The shooting happened just after 2 a.m. Saturday in the 7500 block of South Prairie Avenue, near a burgeoning “Restaurant Row” that residents and business owners hope will be an economic engine for the neighborhood.
Kimfier Miles, the mother of three, was out with her girlfriends visiting shops and restaurants along 75th Street, her cousin, Takita Miles, told the Sun-Times. They were standing on the sidewalk when two people walked up and fired shots.
Miles, 29, was shot multiple times and pronounced dead at the University of Chicago Medical Center.
Also wounded and hospitalized was a 46-year-old man, a 26-year-old man, a 27-year-old man, a 41-year-old man, a 30-year-old man, a 32-year-old man, a 34-year-old woman and two 23-year-old men.
Carmen Lemons, the owner of Lem’s Bar-B-Q, 311 E. 75th St., said her restaurant was closed when the shooting happened. When she heard the news, she was devastated.
“I couldn’t even sleep. … Just the fact that people were getting shot in this area,” Lemons said. “This is a good neighborhood. The 75th Street strip is a very good neighborhood to have a business now, and I just hate that people cannot be out and having a good time. If they’re out on the North Side, they’re having a good time. They should be able to be in this neighborhood and have a good time.”
Large crowds are known for gathering along 75th Street. In Chatham, some neighbors have been complaining about the large congregations on the street after business hours for weeks.
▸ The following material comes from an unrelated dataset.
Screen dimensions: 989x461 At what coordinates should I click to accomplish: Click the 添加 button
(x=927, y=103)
Some predicted a shooting like this may happen.
At a community meeting Tuesday about bringing an affordable housing complex to the neighborhood, some neighbors said they were worried about the crowds at night.
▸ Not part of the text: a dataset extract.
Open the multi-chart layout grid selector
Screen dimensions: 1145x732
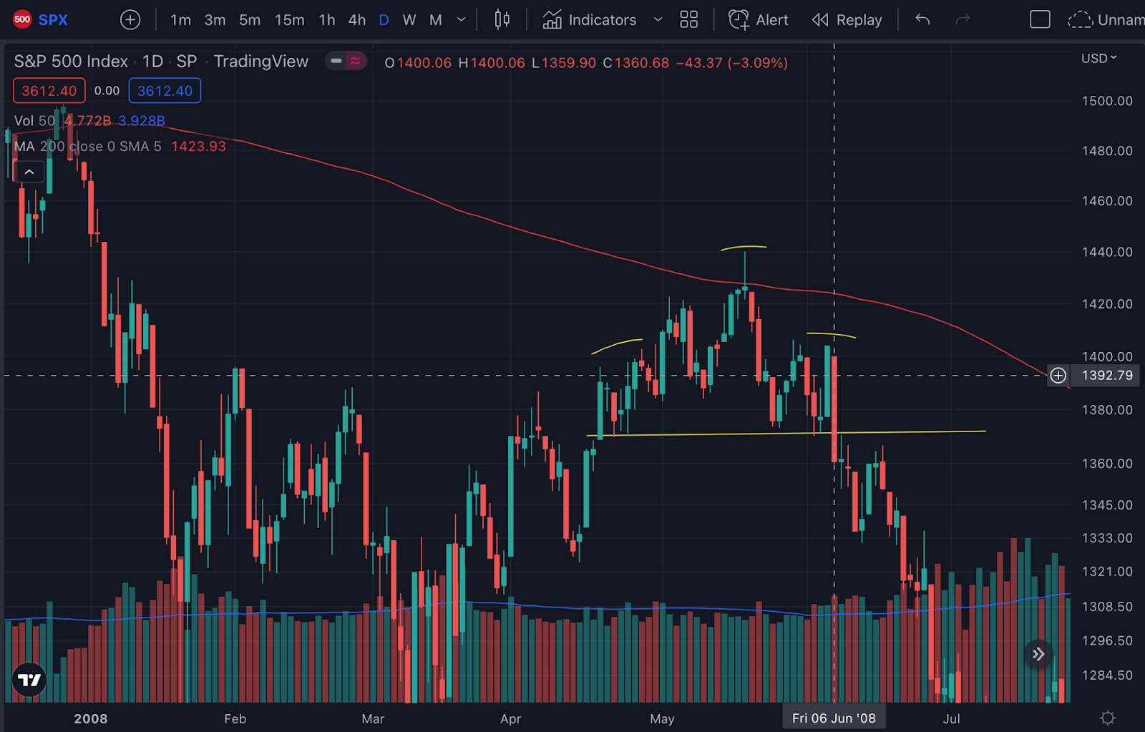688,19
One neighbor said the city must make people feel safe by tackling issues of reckless driving and gun violence in the entire neighborhood — not just on 75th Street — before expecting the area to thrive economically.
“You’re wasting your money and your time if you don’t make people feel safe first,” one community member said. “There’s an eatery out on 75th Street. Do you think I’m going to sit out there on the corridor the way these fools drive down that street and act senselessly?”
Lemons said business owners and residents need to come together to create a safer space for everyone.
“We can’t just run and hide,” Lemons said. “We need to come together as a community, stick together to do something about it, and get the law enforcement involved,” Lemons said. “In bad times, we just have to pray about it.”
Constance Simms-Kincaid, the owner of 5 Loaves Eatery, said 75th Street is on its way to becoming the South Side’s Restaurant Row.
“What I see 75th Street as is a Black-owned Restaurant Row,” Simms-Kincaid said. “There are people with all these great businesses and ideas coming to 75th Street. This area in general is rich, is rich with history. It’s a good people over here they take care of their properties, things like that, and they care about the businesses and the business owners over here and so that’s why we stay here.
But to keep the area thriving, she said it’s going to require the community to join forces to work together.
“We need to get out and do something about it,” she said. “We need to actually talk about it, and we come together as one. We’re not going to be hidden with gates or board up our businesses. We need to trust our community. We have to trust them to take care of one another. We’re going to come together and we’re going to talk about solutions, and we’re going to work those solutions.”
George Hayes, the owner of Boss Shine Shoe Shop and Repair, 349 E. 75th St., described 75th Street as up and coming. But he said at night, things can easily get out of hand.
“There are a lot of new businesses here, and it’s drawing in a nice crowd of all races,” Hayes said. “At night activity is good, but it needs more security for the customers and the people on the street. It’s just a few kinks in it that need to be worked out.”
Hayes said when he closes shop at night, he sets up tables outside so he and others can sit and have a good time.
He said adding more cops to patrol on foot could help stop crime and make residents feel safe.
“You could prevent a lot of [crime] with foot patrol and if you just get out there and get with the people,” Hayes said. “I think there could be a lot of that could be saved. You don’t have to go through that if you just get out and walk, mingle. Get to know the store owner and get to know to customers.”
As the city works with community members and business owners to resolve issues of crime in Chatham, Lemons said people shouldn’t expect businesses to go anywhere. They’re here to stay, she said.
“We’re not going to run away because of an incident that happened here,” Lemons said. “This is where we’re gonna stay. No matter what happens.”